At work, as a programmer, I try something out. It doesn’t work out because there was some unforeseen condition that causes my initial pattern to fail? No big deal, just redo the pattern from scratch (if, of course, there is the time for that) or rethink the pattern. And I’ve seen how often that solves some other problem, or makes another thing more efficient, or makes future development more easy.
So who cares if your coffee shop failed, or you’re a “failed writer” (I’ve never heard that before), if we don’t treat failure as a bad thing, then people will be more likely to accept that and learn from it.
I think you’re right about embracing failure, but I think this is different: is your kid’s soccer team a failure if they don’t play forever? Or is it a success that they play some games, maybe win once or twice, even just learn and have fun?
Some things in life we seem to label failures if they stop after a season, as if long-term stability were the only true goal.
Not the same philosophy, but also a very useful one. Would go hand in hand with OP
I can think of two fairly active potential homes for that content: Showerthoughts, which is for random trains of thought that you think others might relate to. Lemmy Be Wholesome is for content that you feel elevates people’s moods, is supportive, shares good vibes and so on.
Maybe the random community would be appropriate too
I can think of two fairly active potential homes for that content: Showerthoughts, which is for random trains of thought that you think others might relate to. Lemmy Be Wholesome is for content that you feel elevates people’s moods, is supportive, shares good vibes and so on.
Nice, thank you.
It fits very well for !eudaimonia@lemmy.dbzer0.com so I cross posted it there
I only see 3 posts in that community. Is it just me?
No, you are correct about the number of posts. But it looks like the community is only about 2 weeks old. And if they focus on quality over quantity that post count isn’t a bad thing.
Yeah, with that logic, life is no good because it ends.
and thank god it does!
No, I want to live for centuries at least!
I’m glad life ends but I’d rather have a few more centuries before it does! The two ideas are not mutually exclusive
centuries? do you realise how long those are?
I just created !justtext@lemmy.world in case you wanna just post the text instead of picture, because I’m perhaps irrationally annoyed by pictures of text.
The best way to get out of a business is generally to sell it though, so someone else keeps running it. Although shutting down a business for personal reasons isn’t generally considered a failure.
As for being an author, you only need one book to be a commercial success in order to be a “successful” author.
Success or failure depends on the goal. Perhaps outside observers can see something as a failure or success, but that doesn’t matter since you set the goals. As for which Lemmy community to post this to, I dunno.

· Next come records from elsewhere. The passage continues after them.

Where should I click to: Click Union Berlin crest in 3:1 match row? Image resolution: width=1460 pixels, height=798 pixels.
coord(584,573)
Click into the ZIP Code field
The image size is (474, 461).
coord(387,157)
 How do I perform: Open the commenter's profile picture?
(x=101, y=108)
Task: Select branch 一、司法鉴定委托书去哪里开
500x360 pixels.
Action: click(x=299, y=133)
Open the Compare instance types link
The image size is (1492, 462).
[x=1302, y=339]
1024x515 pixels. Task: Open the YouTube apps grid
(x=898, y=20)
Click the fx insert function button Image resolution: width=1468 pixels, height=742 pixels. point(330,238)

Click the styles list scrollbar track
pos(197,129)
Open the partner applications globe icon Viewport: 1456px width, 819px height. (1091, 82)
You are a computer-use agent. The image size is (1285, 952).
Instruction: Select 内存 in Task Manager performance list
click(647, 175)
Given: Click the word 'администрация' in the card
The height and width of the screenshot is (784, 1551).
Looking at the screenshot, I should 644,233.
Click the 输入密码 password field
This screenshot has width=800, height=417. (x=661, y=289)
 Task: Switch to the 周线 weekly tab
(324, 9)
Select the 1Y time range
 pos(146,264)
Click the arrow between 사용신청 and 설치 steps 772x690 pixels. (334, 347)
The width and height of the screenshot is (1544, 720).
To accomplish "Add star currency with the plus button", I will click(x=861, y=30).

When in doubt, !justpost@lemmy.world
Thanks.
Really depends on what your goals were to begin with. Most people don’t open a business or get married expecting for them to end. In that regard, they are failures.
I think I’m gonna disagree with the fandom dying thing.
From a system’s perspective - if it exist for a reason, for someone to use it, and then they stop using it and go away, leaving it alone without any use, I’d see that system being abandoned, lost, or dead.
Then again - someone can come back to it and turn it “alive” or active again!